‘Frequency response’ is the service that is used to keep the grid stable, compensating for short-term fluctuations in supply and demand in the grid. To date, grid balancing services have been provided mainly by gas and coal plants. The uptake of batteries marks another major push towards a sustainable grid for the UK.
By awarding frequency response contracts to 200 MW of battery projects, the UK is following a global trend towards using batteries to balance the power grid, making it a major global energy storage market, and helping it balance a grid that is becomingly increasingly dependent on renewable sources. After several years of rapid cost declines, batteries are increasingly competing with conventional thermal generators as an economically viable and superior way of providing grid services.
The need for frequency response is increased by the decommissioning of thermal power stations, and the increasing use of renewables, which provide a less stable, fluctuating output than a thermal power station. Large-scale renewables have been built out at a frantic rate in recent years. The UK was the fourth largest solar market in the world last year.
Global trends based on cost reductions
Globally, batteries are gaining a major foothold in this market, thanks to significant cost reductions over the last 3 years and as they are able to react almost instantaneously, absorbing and injecting power to keep the grid stable. This is a major driver of a predicted 1,800 MW of batteries being connected to grids around the world in 2016, according to IHS Markit analysis.

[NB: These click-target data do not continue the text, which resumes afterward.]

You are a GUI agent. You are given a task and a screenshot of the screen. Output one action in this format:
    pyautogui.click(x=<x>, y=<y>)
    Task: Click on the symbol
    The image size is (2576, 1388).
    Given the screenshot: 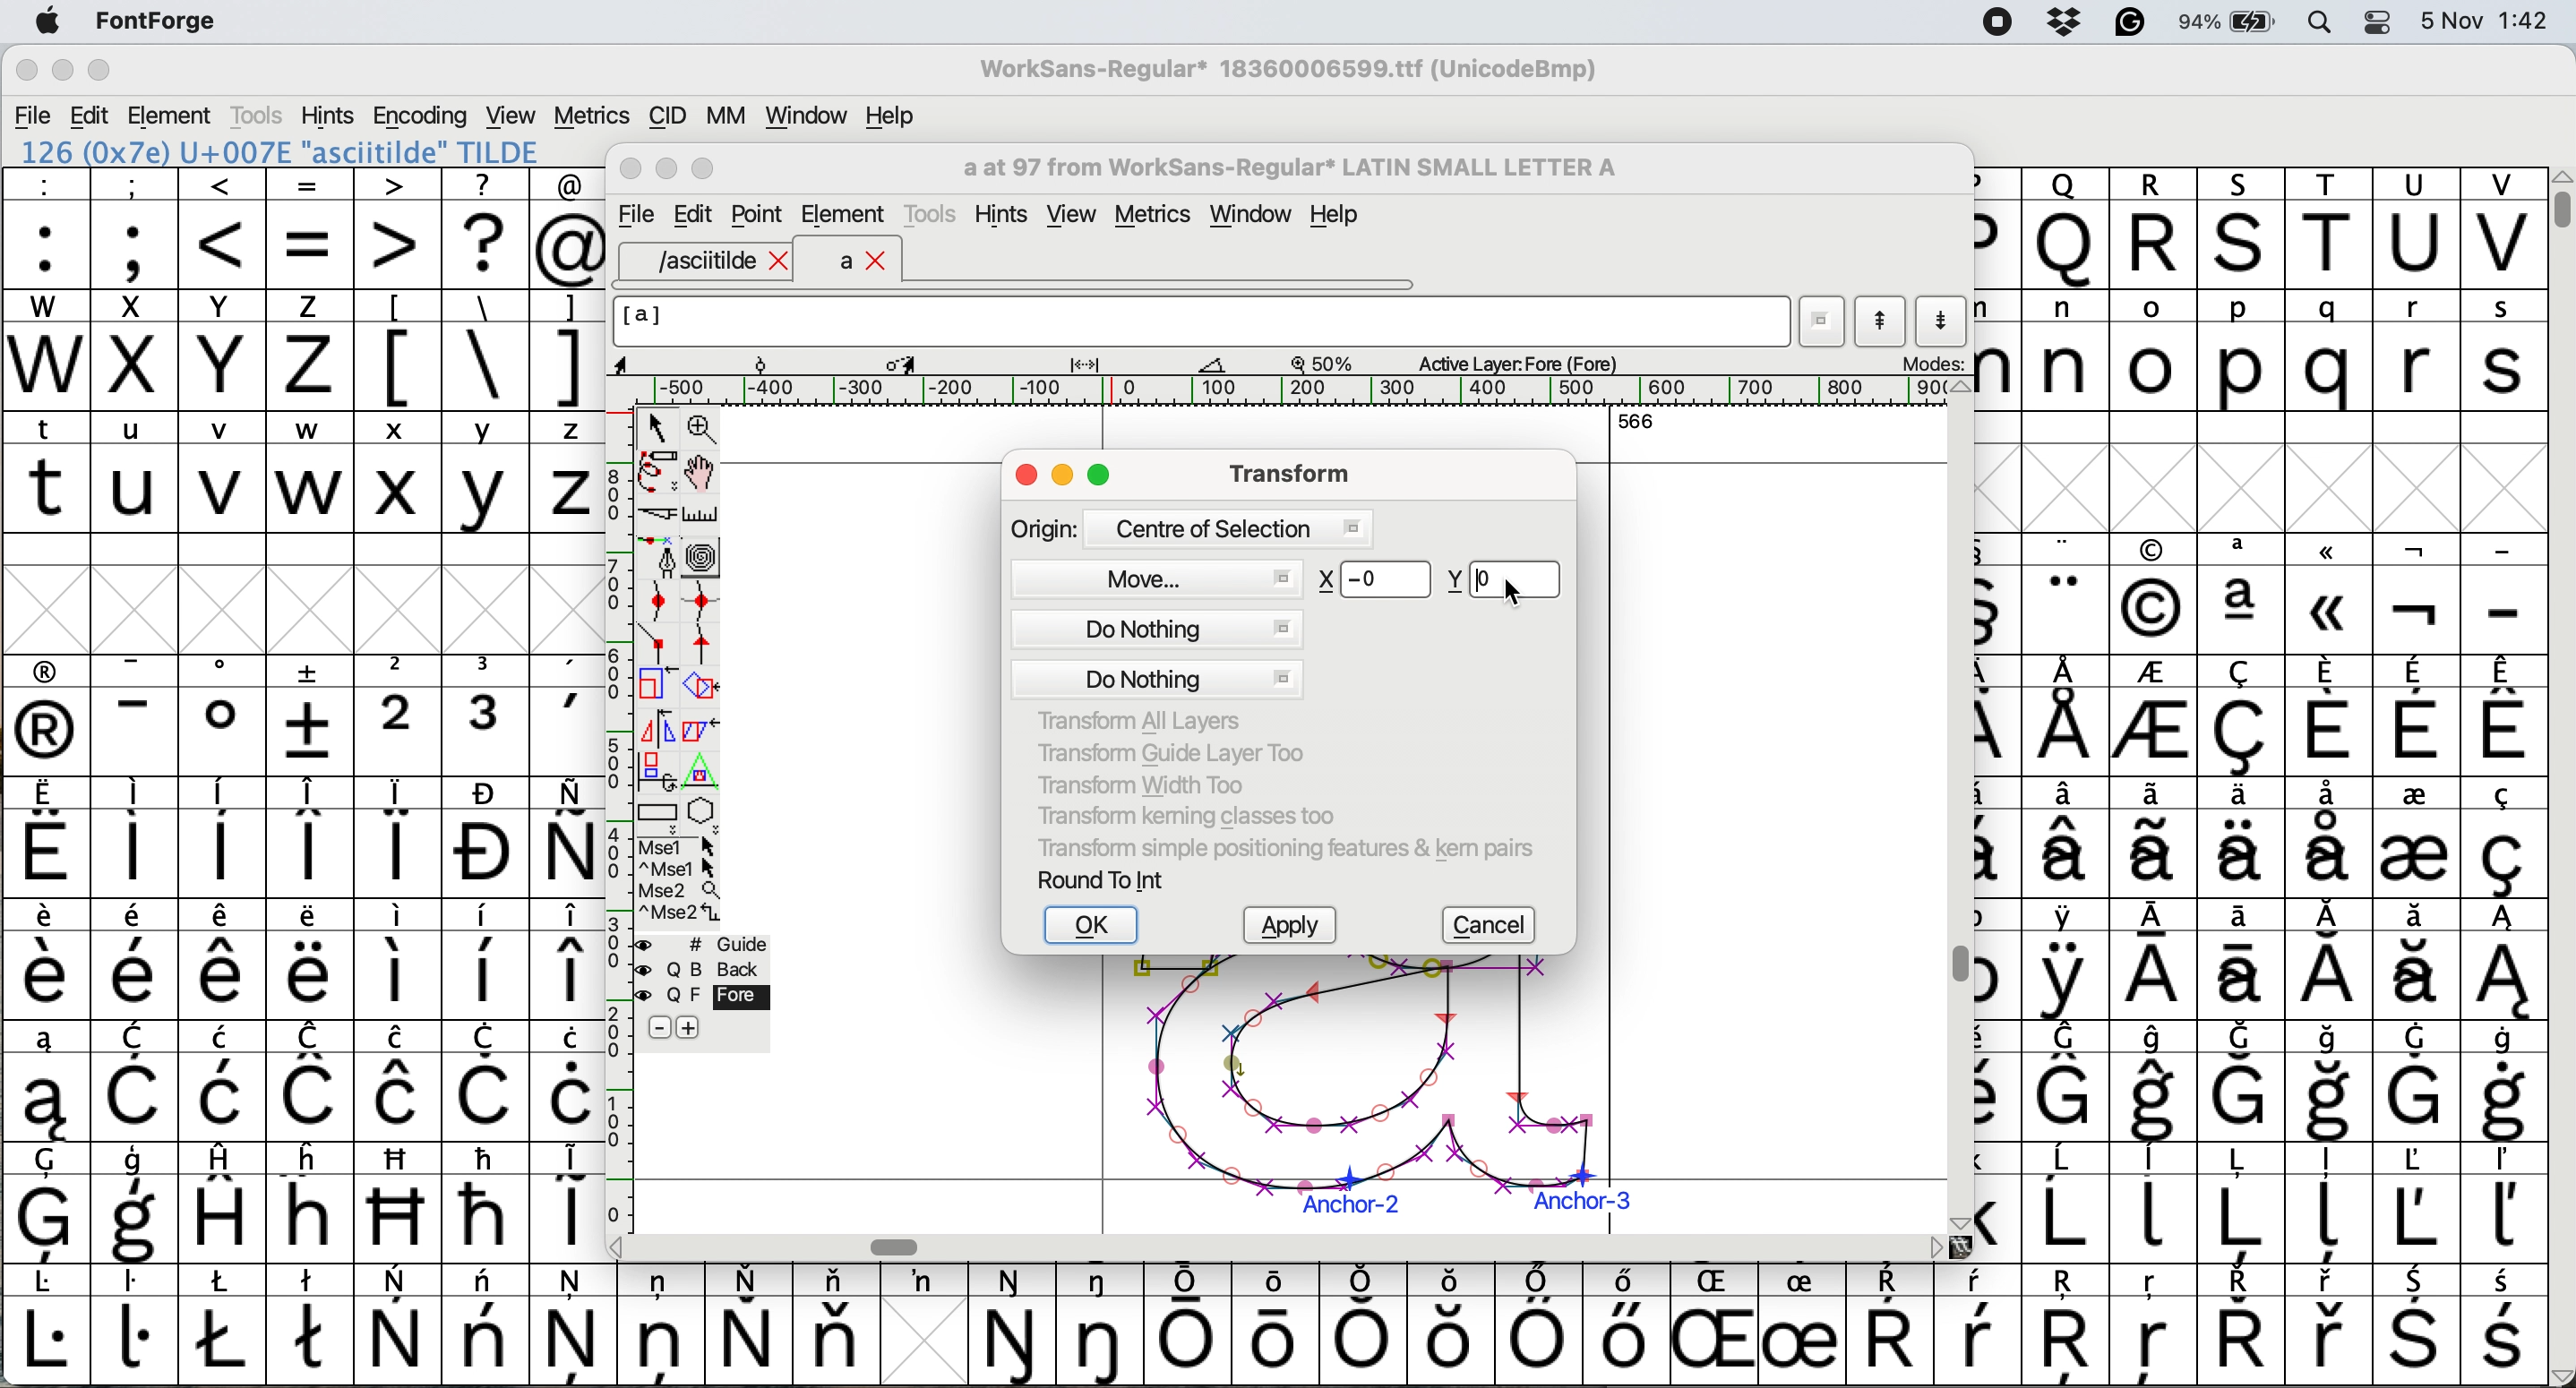 What is the action you would take?
    pyautogui.click(x=2153, y=962)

The 201 MW of batteries that the UK now plans to build throughout 2017 and 2018 represents a significant share (~10%) of the global market for utility-scale batteries connected to the grid in 2017 and 2018.
The 8 successful bids come from 7 different providers, all of which are either established utilities (EON, EDF, Vattenfall) or renewable developers/EPCs (RES, Belectric, Low Carbon, Element Power). Many of these are already experienced with providing grid services in the UK, and are likely to site the batteries at pre-existing generation assets (renewable or conventional) to lower costs.